Si tratta, tecnicamente, di un concetto solo amministrativo: è la condizione di chi, risultando privo di lavoro, abbia dichiarato di cercarlo attivamente (entrando così nelle banche dati dei servizi di lavoro pubblico) e di avere una “profilazione” tale da risultare proponibile alle imprese che domandano lavoro.

La situazione del mercato del lavoro

Nel dibattito, invece, l’occupabilità si sta trasformando come la situazione di chi pur essendo potenzialmente idoneo a lavorare (appunto, “occupabile”), tuttavia resta disoccupato, con lo stigma, se percettore di benefici pubblici, Reddito per primo, della mancanza di volontà di lavorare in quanto “divanista”. Molti, mercè una campagna di stampa infinita e del tutto fuorviante sulla mancanza di “stagionali”, sono convinti che data la pressante richiesta di lavoro negli horeca o anche nell’agricoltura è inconcepibile che i percettori del RdC non lavorino; se ciò accade è un loro de-merito e, dunque, l’attribuzione di un sussidio è ingiusta.

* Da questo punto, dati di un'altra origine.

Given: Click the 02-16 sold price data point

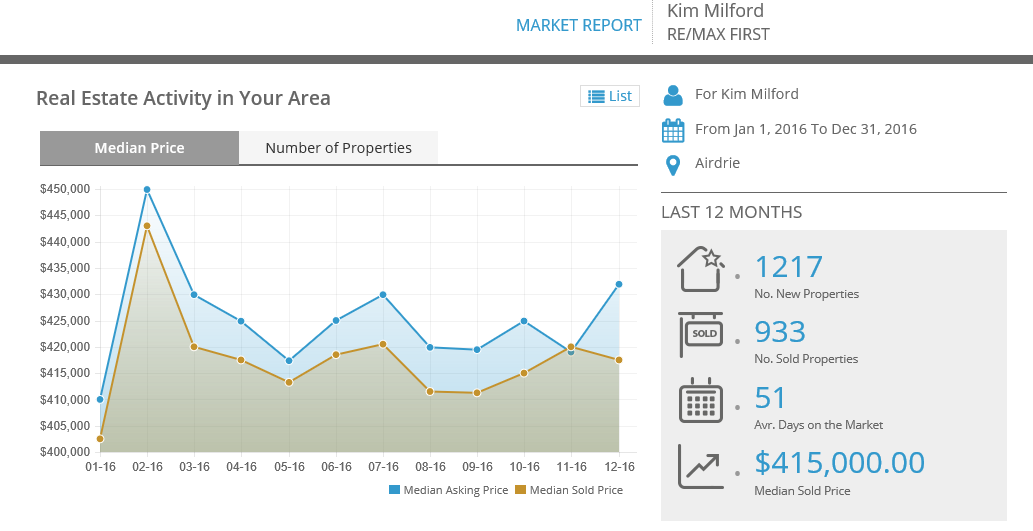Looking at the screenshot, I should click(147, 226).
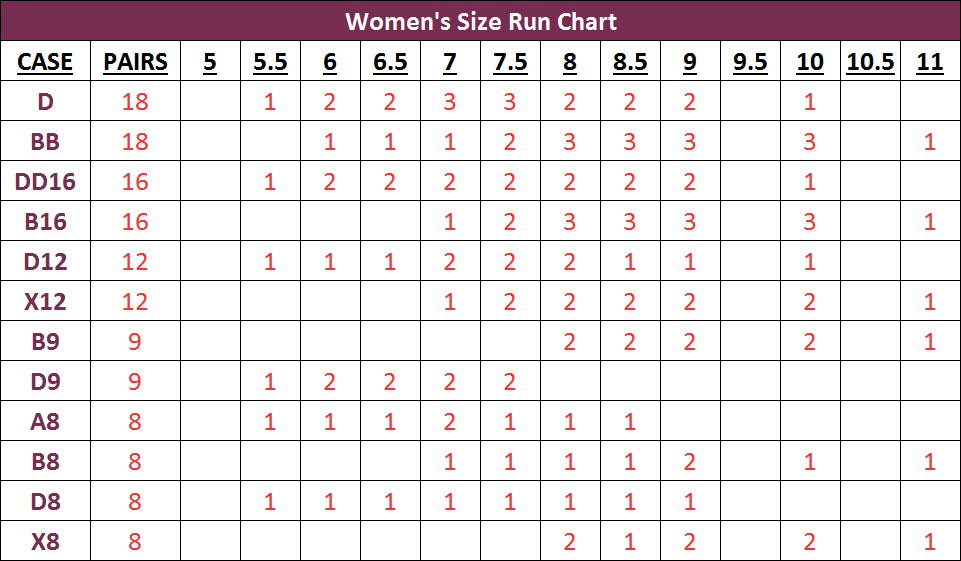961x561 pixels.
Task: Select the PAIRS column header
Action: pyautogui.click(x=135, y=62)
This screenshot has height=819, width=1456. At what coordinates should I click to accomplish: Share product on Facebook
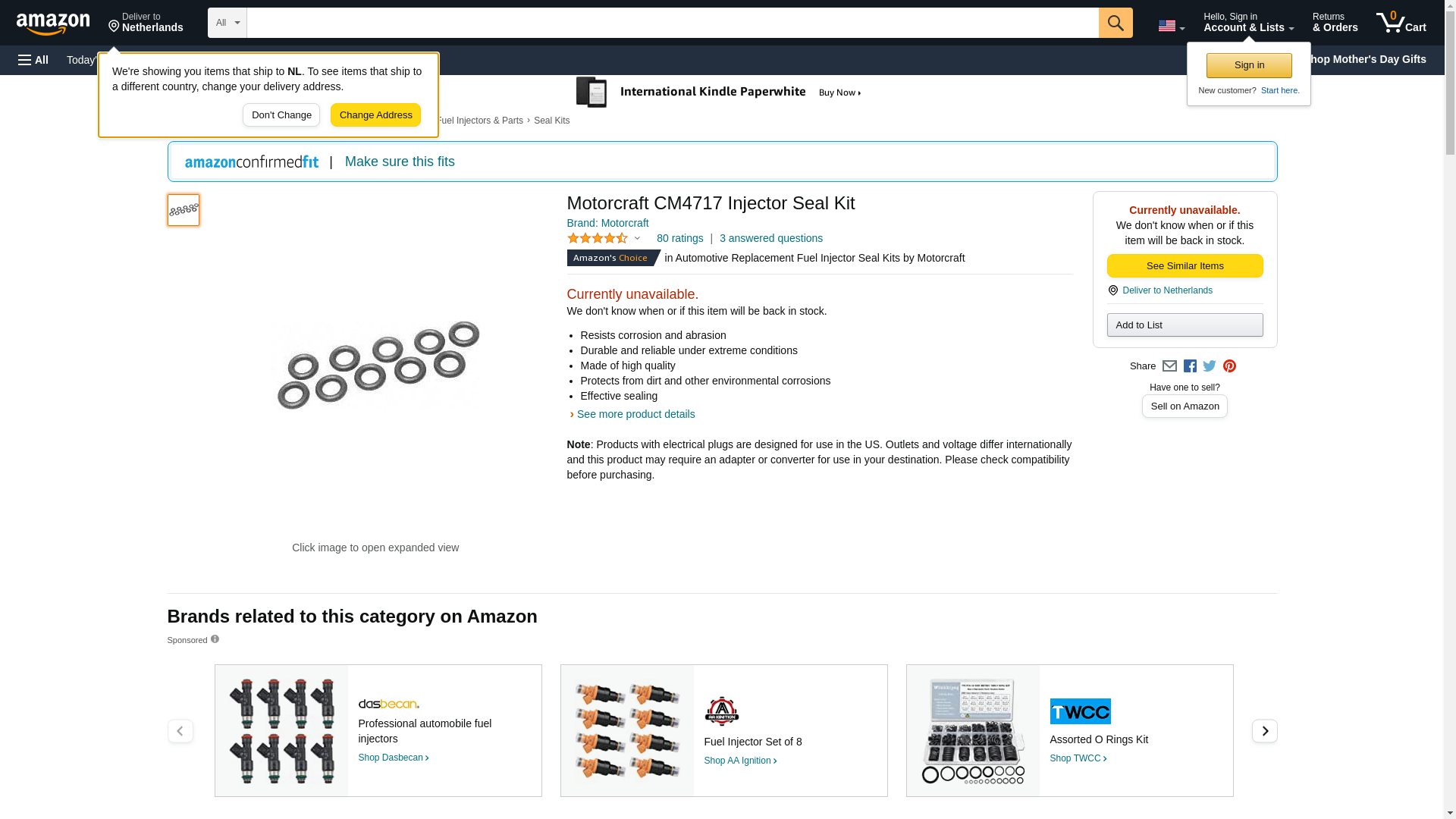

Al di là della percezione, tecnica o “metafisica” del concetto di occupabilità, forse una piccola analisi del mercato del lavoro e dei meccanismi di funzionamento non sarebbe male, allo scopo di assumere decisioni su misure come il Reddito.

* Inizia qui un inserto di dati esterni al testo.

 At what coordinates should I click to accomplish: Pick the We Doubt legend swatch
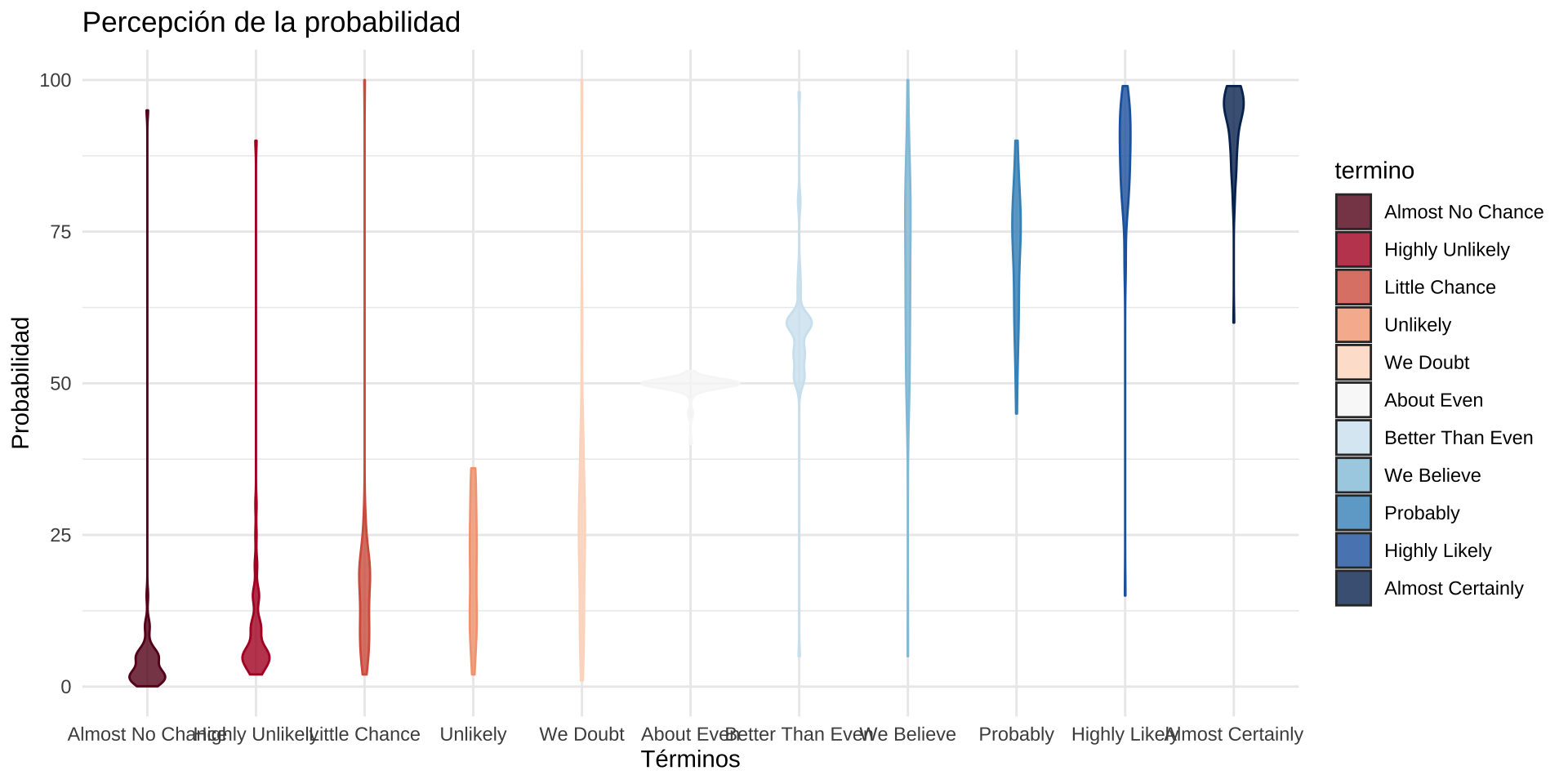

Un primo documento essenziale è il Rapporto sulle Comunicazioni Obbligatorie che i datori di lavoro comunicano ai sistemi informativi per ogni contratto attivato nell’anno.

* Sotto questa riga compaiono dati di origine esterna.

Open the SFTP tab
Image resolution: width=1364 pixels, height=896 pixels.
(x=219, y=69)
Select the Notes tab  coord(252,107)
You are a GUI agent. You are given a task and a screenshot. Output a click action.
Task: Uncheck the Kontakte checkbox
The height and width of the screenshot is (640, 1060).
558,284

La sintesi del rapporto 2022 (riferita all’anno prima) evidenzia:

Nel 2021 il Sistema Informativo Statistico delle Comunicazioni Obbligatorie registra circa 11,3 milioni di rapporti di lavoro attivati a cui si aggiungono 1,3 milioni di contratti in somministrazione per un totale di circa 12,6 milioni di attivazioni. I rapporti di lavoro attivati hanno interessato 6,6milioni di lavoratori per un numero di rapporti di lavoro pro-capite pari a 1,71. Il contratto a Tempo Determinato si conferma contratto prevalente e si attesta al 68,9% del totale attivazioni dell’anno, con un leggero aumento, pari a 0,6 punti percentuali, rispetto al 2020

Un’osservazione attenta di questi dati lascia capire alcune cose. In primo luogo: per ciascuna “testa” si attivano quasi 2 contratti di lavoro. In effetti, la durata dei rapporti di lavoro, come specifica sempre il Rapporto, è tutt’altro che prolungata:

rapporti di lavoro 2019 21

Dei circa 10,6 milioni di rapporti cessati nel 2021, la metà circa non raggiunge i 3 mesi di durata, un terzo arriva ad un anno, un quinto va oltre l’anno.

Ciò, in secondo luogo, è dovuto alla preponderanza dei contratti a termine tra quelli attivati. Ma, in terzo luogo, se per ogni lavoratore vi sono quasi 2 attivazioni, è evidente che una fascia molto ampia dei disoccupati “occupabili” continua a restare fuori dal mercato del lavoro, perché le assunzioni si rivolgono sempre ad un medesimo bacino.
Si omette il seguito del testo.